Re: core dump analysis, was Re: stack smashing detected

Michael Schmitz <schmitzmic@xxxxxxxxx> · Mon, 3 Apr 2023 20:26:32 +1200

Hi Finn,

Am 02.04.2023 um 21:31 schrieb Finn Thain:
On Sun, 2 Apr 2023, Michael Schmitz wrote:

Saved registers are restored from the stack before return from
__GI___wait4_time64 but we don't know which of the two wait4 call sites
was used, do we?

What registers does __m68k_read_tp@plt clobber?

But that won't matter to the caller, __wait3, right?

Not if they are properly restored ... best not go there.

I did check that %a3 was saved on entry, before any wait4 syscall or
__m68k_read_tp call etc. I also looked at the rts and %a3 did get restored
there. Is it worth the effort to trace every branch, in case there's some
way to reach an rts without having first restored the saved registers?

No, I dont think that's possible - from inspection, I now see 
__GI___wait4_time64 does not allow that, and I think the same is true 
for wait3 (haven't spent quite long enough on that).

Maybe an interaction between (multiple?) signals and syscall return...

When running dash from gdb in QEMU, there's only one signal (SIGCHLD) and
it gets handled before __wait3() returns. (Of course, the "stack smashing
detected" failure never shows up in QEMU.)

Might be a clue that we need multiple signals to force the stack 
smashing error. And we might not get that in QEMU, due to the faster 
execution in emulating on a modern processor.

Thinking a bit more about interactions between signal delivery and 
syscall return, it turns out that we don't check for pending signals 
when returning from a syscall. That's OK on SMP systems, because we 
don't have another process running while we execute the syscall (and we 
_do_ run signal handling when scheduling, i.e. when wait4 sleeps or is 
woken up)?

Seems we can forget about that interaction then.

depends on how long we sleep in wait4, and whether a signal happens just
during that time.

I agree, there seems to be a race condition there. (And dash's waitproc()
seems to take pains to reap the child and handle the signal in any order.)

Yes, it makes sure the SIGCHLD is seen no matter in what order the 
signals are delivered ...

I wouldn't be surprised if this race somehow makes the failure rare.

I don't want to recompile any userland binaries at this stage, so it would
be nice if we could modify the kernel to keep track of exactly how that
race gets won and lost. Or perhaps there's an easy way to rig the outcome
one way or the other.

A race between syscall return due to child exit and signal delivery 
seems unlikely, but maybe there is a race between syscall return due to 
a timer firing and signal delivery. Are there any timers set to 
periodically interrupt wait3?

%a3 is the first register saved to the switch stack BTW.

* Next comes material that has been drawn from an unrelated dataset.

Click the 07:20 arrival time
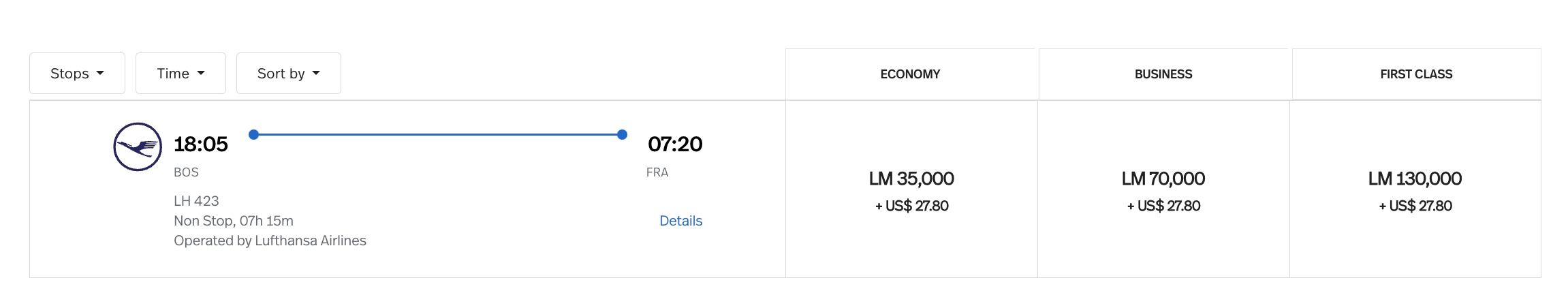 coord(675,144)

That kernel does contain Al Viro's patch that corrected our switch stack
handling in the signal return path? I wonder whether there's a potential
race lurking in there?

I'm not sure which patch you're referring to, but I think Al's signal
handling work appeared in v5.15-rc4. I have reproduced the "stack smashing

I have it in 5.15-rc2 in my tree but that's probably from my running 
tests on that patch series.

detected" failure with v5.14.0 and with recent mainline (62bad54b26db from
March 30th).

OK, so it's not related (or the patch did not fix all the problems with 
multiple signals, but a) that's unlikely and b) signals during wait4 
should not matter, see above).

So the fact that %a3 is involved here is probably just coincidence.

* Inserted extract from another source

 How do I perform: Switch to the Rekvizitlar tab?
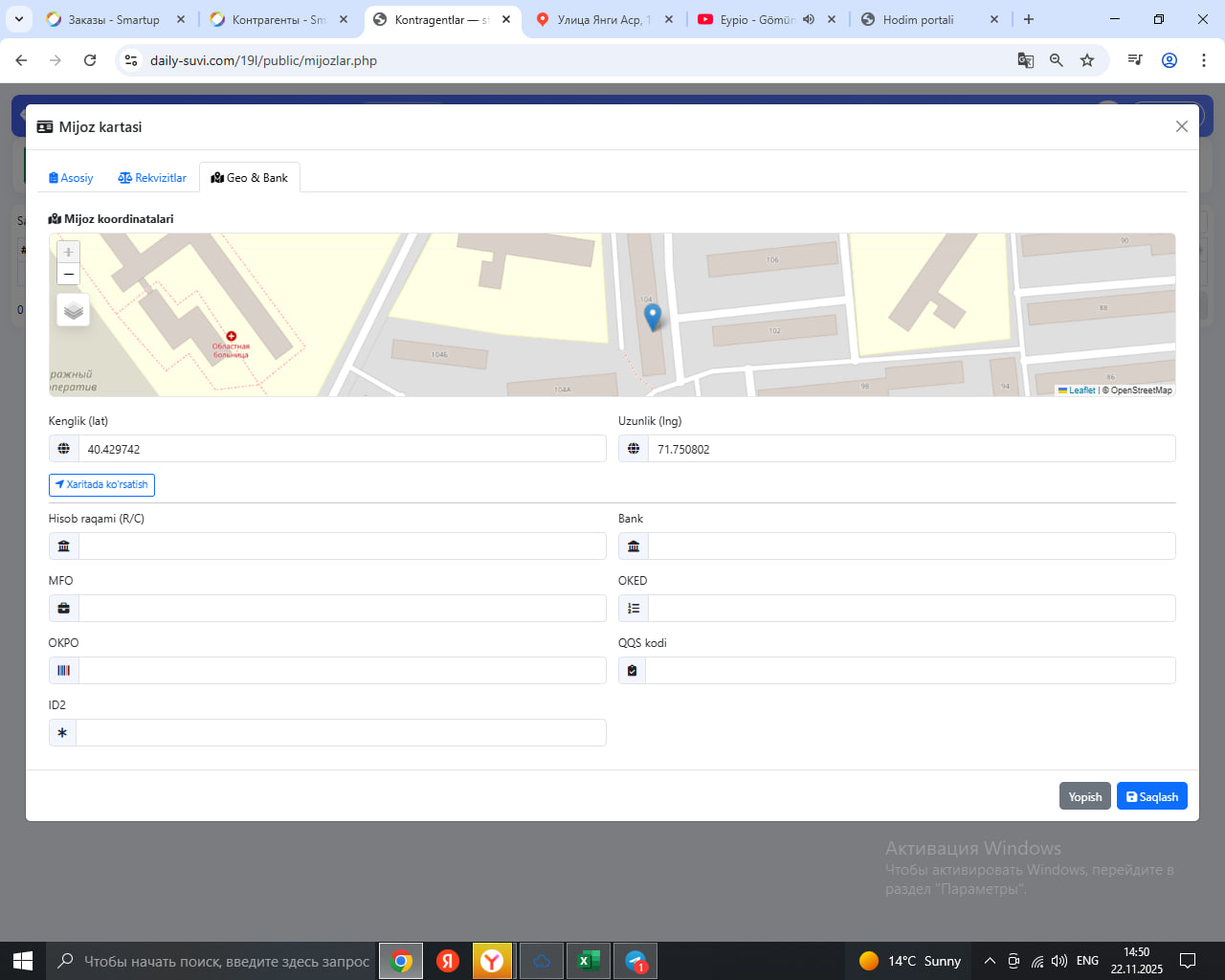152,178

And I just notice that we had had trouble with a copy_to_user in
setup_frame() earlier (reason for my buserr handler patch). I wonder
whether something's gone wrong there. Do you get a segfault instead of
the abort signal if you drop my patch?

Are you referring to e36a82bebbf7? I doubt that it's related. I believe
that copy_to_user is not involved here for the reason already given i.e.
wait3(status, flags, NULL) means wait4 gets a NULL pointer for the struct
rusage * parameter. Also, Stan first reported this failure in December
with v6.0.9.

Can't be related then.

Still no nearer to a solution - something smashes the stack near %sp, 
causes the %a3 register restore after __GI___wait4_time64 to return a 
wrong pointer to the stack canary, and triggers a stack smashing warning 
in this indirect way. But what??

Cheers,

	Michael